• _CONSIGNES_
1/ Répondez aux questions suivantes à partir de l'extrait sur le substrat social.
(a) De quoi émanent toutes les manifestations de la vie sociale ?
(b) Pourquoi le substrat social est-il l'objet le plus immédiatement accessible à l'investigation du sociologue ?
(c) Quelle discipline s'attache à étudier la structure des êtres vivants, à côté de la physiologie ?
2/ Recopiez mot pour mot tout ce qui va de « Bien qu'il y » jusqu'à « le restreindre arbitrairement. » dans l'extrait sur le substrat social.

• _BLOC DE TEXTE_
────────────────────────────────────────

Bien qu'il y ait réellement deux éléments différents à distinguer, dans la société, il reste que cette distinction doit se faire d'une autre façon et doit avoir pour objet de subdiviser le domaine de la sociologie et non de le restreindre arbitrairement.

La vie sociale est formée de manifestations diverses dont nous allons indiquer la nature. Mais quelles qu'elles soient, elles ont toutes le caractère commun d'émaner d'un groupe, simple ou composé, qui en est le substrat. L'étude du substrat social appartient évidemment à la sociologie. Il est aussi l'objet le plus immédiatement accessible à l'investigation du sociologue puisqu'il est doté de formes matérielles perceptibles par les sens. En fait la composition de la société consiste en des combinaisons de gens et de choses qui ont nécessairement un lien dans l'espace. D'autre part l'analyse explicative de ce substrat ne doit pas être confondue avec l'analyse explicative de la vie sociale qui se déroule a sa surface. La façon dont la société est constituée est une chose, toute autre chose est la manière dont elle agit. Ce sont deux sortes de réalités si différentes qu'on ne peut pas les traiter avec les mêmes procédés et qu'on doit les séparer dans la recherche. L'étude de la première forme par conséquent une branche spéciale - bien que fondamentale - de la sociologie. Il s'agit ici d'une distinction analogue à celle que l'on observe dans toute les sciences de la nature. A côté de la chimie, qui étudie la façon dont les corps sont constitués, la physique a pour objet les phénomènes de toutes sortes dont les différents corps sont le siège ; à coté de la physiologie qui recherche les lois de la vie, l'anatomie ou la morphologie s'attache à étudier la structure des êtres vivants, leur mode de formation et les conditions qui président à leur existence.

────────────────────────────────────────

• _SEGMENT DE DONNÉES_
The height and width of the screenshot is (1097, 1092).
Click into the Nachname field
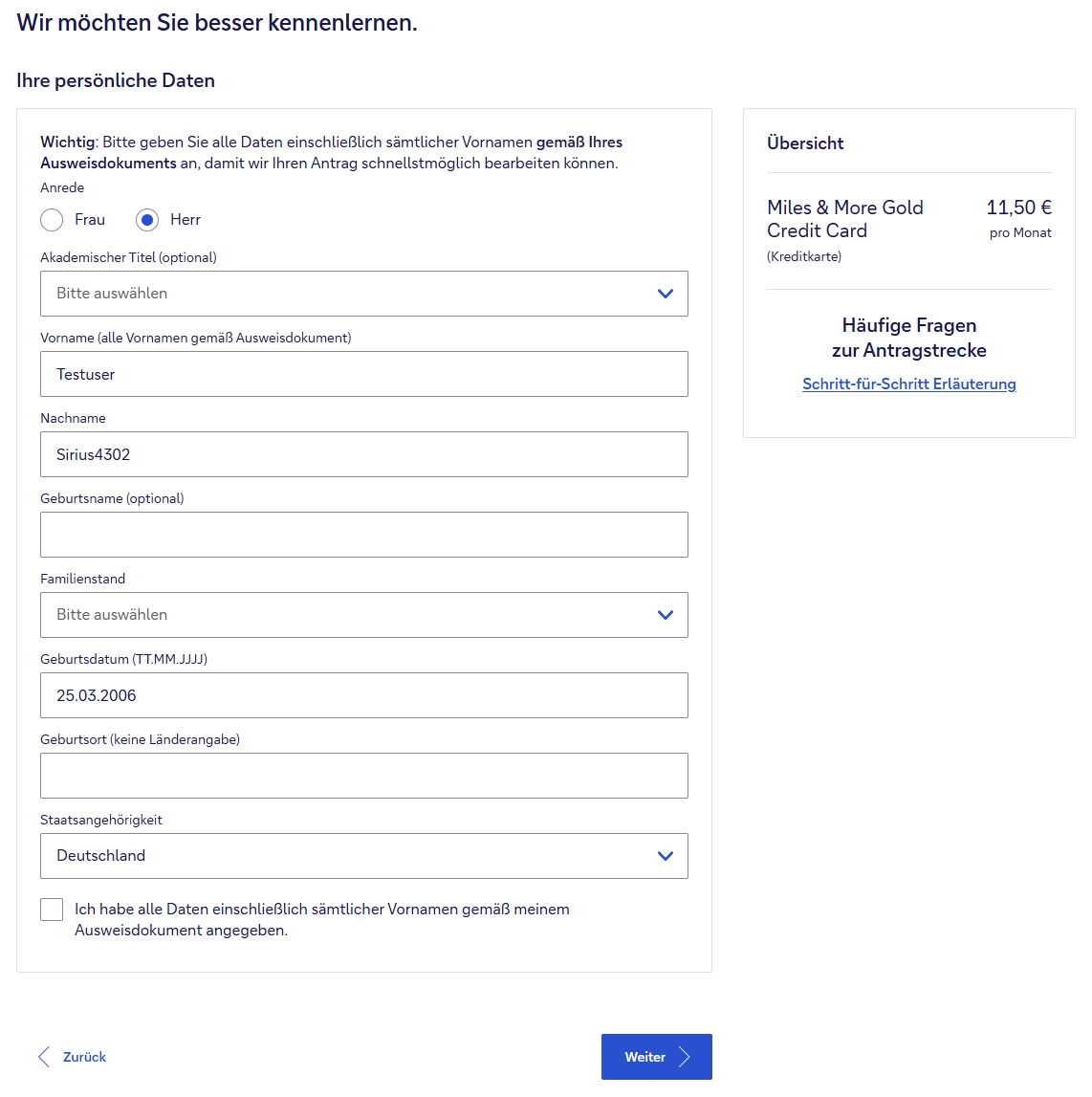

────────────────────────────────────────

• _CORRIGÉ COMPLET_
1/
(a) Elles émanent d'un groupe, simple ou composé, qui en est le substrat.
(b) Parce qu'il est doté de formes matérielles perceptibles par les sens.
(c) L'anatomie ou la morphologie.

2/
Bien qu'il y ait réellement deux éléments différents à distinguer, dans la société, il reste que cette distinction doit se faire d'une autre façon et doit avoir pour objet de subdiviser le domaine de la sociologie et non de le restreindre arbitrairement.